§ Stored records
---*---
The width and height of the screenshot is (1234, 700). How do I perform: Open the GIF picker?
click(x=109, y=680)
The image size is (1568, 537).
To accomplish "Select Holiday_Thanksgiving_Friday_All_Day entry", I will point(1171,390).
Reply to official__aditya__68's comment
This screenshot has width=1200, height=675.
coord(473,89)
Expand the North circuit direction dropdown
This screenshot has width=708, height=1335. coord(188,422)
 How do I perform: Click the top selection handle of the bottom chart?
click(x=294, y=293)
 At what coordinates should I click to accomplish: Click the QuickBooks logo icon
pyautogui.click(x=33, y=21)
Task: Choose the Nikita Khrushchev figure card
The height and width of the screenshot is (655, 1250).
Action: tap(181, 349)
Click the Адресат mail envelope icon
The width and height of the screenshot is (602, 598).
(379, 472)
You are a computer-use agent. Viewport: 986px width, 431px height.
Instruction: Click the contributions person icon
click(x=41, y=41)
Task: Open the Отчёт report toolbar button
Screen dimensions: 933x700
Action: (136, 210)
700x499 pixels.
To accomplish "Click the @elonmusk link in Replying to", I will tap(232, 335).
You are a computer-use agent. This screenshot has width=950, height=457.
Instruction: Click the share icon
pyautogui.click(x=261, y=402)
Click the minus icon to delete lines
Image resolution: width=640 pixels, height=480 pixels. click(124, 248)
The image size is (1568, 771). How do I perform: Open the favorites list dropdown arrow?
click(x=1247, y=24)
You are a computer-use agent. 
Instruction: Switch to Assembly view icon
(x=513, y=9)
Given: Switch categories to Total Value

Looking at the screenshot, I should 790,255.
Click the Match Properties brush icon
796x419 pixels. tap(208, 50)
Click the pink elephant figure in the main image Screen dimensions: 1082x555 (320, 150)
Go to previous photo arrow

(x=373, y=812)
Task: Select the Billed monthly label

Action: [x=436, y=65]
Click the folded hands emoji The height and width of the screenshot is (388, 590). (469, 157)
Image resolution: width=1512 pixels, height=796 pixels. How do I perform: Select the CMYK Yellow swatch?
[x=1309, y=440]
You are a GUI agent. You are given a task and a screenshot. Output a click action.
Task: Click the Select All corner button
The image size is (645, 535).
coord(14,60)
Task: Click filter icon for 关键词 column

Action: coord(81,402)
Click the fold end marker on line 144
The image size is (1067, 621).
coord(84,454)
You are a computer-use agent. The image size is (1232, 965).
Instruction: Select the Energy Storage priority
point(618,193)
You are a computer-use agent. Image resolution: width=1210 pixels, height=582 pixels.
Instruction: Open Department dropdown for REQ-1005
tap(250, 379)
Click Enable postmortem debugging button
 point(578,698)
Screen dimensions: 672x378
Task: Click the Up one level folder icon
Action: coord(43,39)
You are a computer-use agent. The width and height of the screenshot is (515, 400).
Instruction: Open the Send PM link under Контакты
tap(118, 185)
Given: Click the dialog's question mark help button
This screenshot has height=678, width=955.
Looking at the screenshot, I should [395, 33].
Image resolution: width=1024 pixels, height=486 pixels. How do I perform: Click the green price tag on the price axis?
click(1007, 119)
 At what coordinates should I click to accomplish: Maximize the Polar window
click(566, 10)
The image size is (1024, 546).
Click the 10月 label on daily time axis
---*---
Repeat the data in full. Nothing may be dropped or altered.

§ Answer space
The width and height of the screenshot is (1234, 700). How do I perform: Open the GIF picker?
click(x=109, y=680)
The image size is (1568, 537).
To accomplish "Select Holiday_Thanksgiving_Friday_All_Day entry", I will point(1171,390).
Reply to official__aditya__68's comment
This screenshot has width=1200, height=675.
coord(473,89)
Expand the North circuit direction dropdown
This screenshot has width=708, height=1335. coord(188,422)
 How do I perform: Click the top selection handle of the bottom chart?
click(x=294, y=293)
 At what coordinates should I click to accomplish: Click the QuickBooks logo icon
pyautogui.click(x=33, y=21)
Task: Choose the Nikita Khrushchev figure card
The height and width of the screenshot is (655, 1250).
Action: tap(181, 349)
Click the Адресат mail envelope icon
The width and height of the screenshot is (602, 598).
(379, 472)
You are a computer-use agent. Viewport: 986px width, 431px height.
Instruction: Click the contributions person icon
click(x=41, y=41)
Task: Open the Отчёт report toolbar button
Screen dimensions: 933x700
Action: (136, 210)
700x499 pixels.
To accomplish "Click the @elonmusk link in Replying to", I will tap(232, 335).
You are a computer-use agent. This screenshot has width=950, height=457.
Instruction: Click the share icon
pyautogui.click(x=261, y=402)
Click the minus icon to delete lines
Image resolution: width=640 pixels, height=480 pixels. click(124, 248)
The image size is (1568, 771). How do I perform: Open the favorites list dropdown arrow?
click(x=1247, y=24)
You are a computer-use agent. 
Instruction: Switch to Assembly view icon
(x=513, y=9)
Given: Switch categories to Total Value

Looking at the screenshot, I should 790,255.
Click the Match Properties brush icon
796x419 pixels. tap(208, 50)
Click the pink elephant figure in the main image Screen dimensions: 1082x555 (320, 150)
Go to previous photo arrow

(x=373, y=812)
Task: Select the Billed monthly label

Action: [x=436, y=65]
Click the folded hands emoji The height and width of the screenshot is (388, 590). (469, 157)
Image resolution: width=1512 pixels, height=796 pixels. How do I perform: Select the CMYK Yellow swatch?
[x=1309, y=440]
You are a GUI agent. You are given a task and a screenshot. Output a click action.
Task: Click the Select All corner button
The image size is (645, 535).
coord(14,60)
Task: Click filter icon for 关键词 column

Action: coord(81,402)
Click the fold end marker on line 144
The image size is (1067, 621).
coord(84,454)
You are a computer-use agent. The image size is (1232, 965).
Instruction: Select the Energy Storage priority
point(618,193)
You are a computer-use agent. Image resolution: width=1210 pixels, height=582 pixels.
Instruction: Open Department dropdown for REQ-1005
tap(250, 379)
Click Enable postmortem debugging button
 point(578,698)
Screen dimensions: 672x378
Task: Click the Up one level folder icon
Action: coord(43,39)
You are a computer-use agent. The width and height of the screenshot is (515, 400).
Instruction: Open the Send PM link under Контакты
tap(118, 185)
Given: Click the dialog's question mark help button
This screenshot has height=678, width=955.
Looking at the screenshot, I should [395, 33].
Image resolution: width=1024 pixels, height=486 pixels. How do I perform: Click the green price tag on the price axis?
click(1007, 119)
 At what coordinates should I click to accomplish: Maximize the Polar window
click(566, 10)
The image size is (1024, 546).
Click the 10月 label on daily time axis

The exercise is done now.